CAD, GIS and Communication Integrations for Active Shooter Response and Training
A quick look over the FBI’s statistics on the 277 active shooter incidents in the United States from 2000 to 2018 will quickly show you that no two incidents are alike. They occur across a wide variety of venues and are perpetrated by an unrelated group of attackers with extremely different characteristics – from their motivation and choice of weapons to whether they targeted specific victims or sought random targets. The only common characteristics among these events are that a lone shooter is usually involved and he typically is killed on-site, whether by the police or by a self-inflicted wound. These facts make active shooter incidents extremely difficult to prevent or prepare for in advance.

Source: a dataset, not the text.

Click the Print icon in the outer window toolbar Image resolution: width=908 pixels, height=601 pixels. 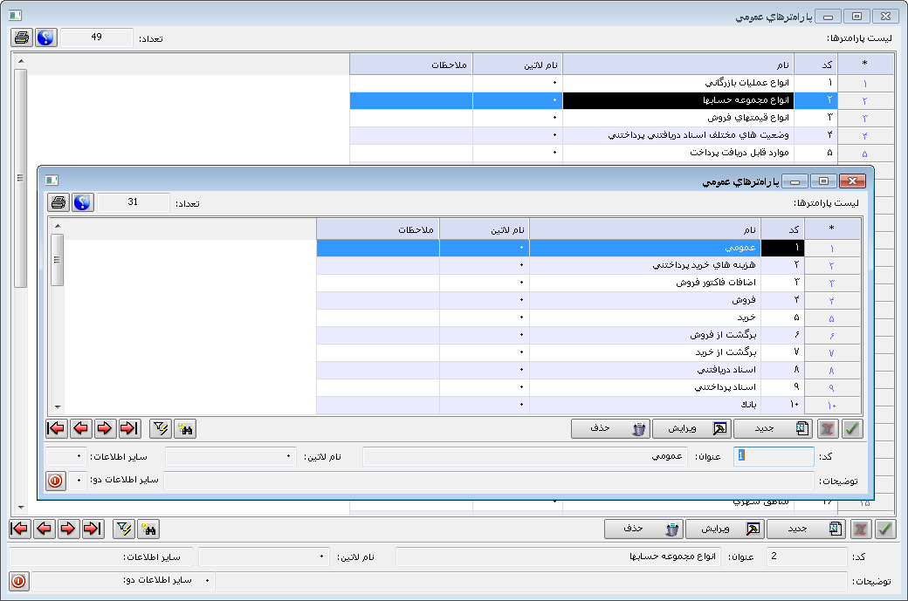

How can law enforcement better prepare?
Active shooter incidents create several problems for responding law enforcement agencies. It is expected that multiple agencies will be responding jointly to the incident, including local, state and federal agencies, making communication on the ground difficult at best. Knowing the location of all law enforcement personnel who are involved, being aware of the actions they are taking and seeing a clear line of command and control are essential in mounting an effective response to an armed assailant incident and especially so in the case of an active shooter who may be actively engaging victims. Training for these complexities is essential to preventing loss of life.
Common problems for law enforcement in active shooter response
In some of the most notorious active shooter incidents, delayed action by law enforcement has been a common complaint among critics. In these instances, blame typically falls to outdated or incompatible systems that do not allow for multi-agency communication. Responding to the Pulse Nightclub shooting were the Orlando Police Department, Orange County Sheriff’s Department and University of Central Florida Police, among others. Multiple special teams from within these departments arrived onsite, including SWAT from both Orlando Police and Orange County Sheriff and even a bomb-detection dog from the Greater Orlando Aviation Authority. Coordinating these many assets effectively and with clear communication proved difficult. Attempting to do so without a universal method of communication proved near impossible.
Using technology to train more effectively for active shooter response
The combination and use of computer aided dispatch (CAD), geographic information system (GIS) mapping and a broader integration of law enforcement communication systems are imperative for preparing law enforcement to respond to these highly volatile events. Yet, it is not uncommon for CAD systems to be singular to a department or agency, which leaves little room for effective coordination between agencies. Having a unified system across multiple agencies or creating a bridge between independent systems would allow responding agencies to engage greater control over the situation and improve coordination on the ground.
GIS mapping is beginning to see broader use across multiple sectors and industries. Recently, GIS mapping is being leveraged in training programs and simulations that use augmented and virtual reality. For example, GIS-mapped interiors of schools, government buildings or other types of facilities give officers a virtual training environment that replicates common interior features of buildings in which they can incorporate changing elements and situations into their training regimen. With customized training scenarios that mimic the unpredictability of real-life situations, officers are better prepared for the complex scenarios that too often arise during active shooter incidents.
Train like you fight, fight like you train
Developing and integrating these types of training systems into everyday use for law enforcement could vastly improve response capabilities and efficiency of training. Creating virtual environments with the help of GIS mapping would do wonders for preparing law enforcement to be in an event likes this. Videos, PowerPoint presentations and seminars are effective ways of distributing information, but they are not effective methods of training. Placing an individual in a safe and controlled environment where the event can be experienced will do far more for preparing a person to be faced with this gruesome type of incident.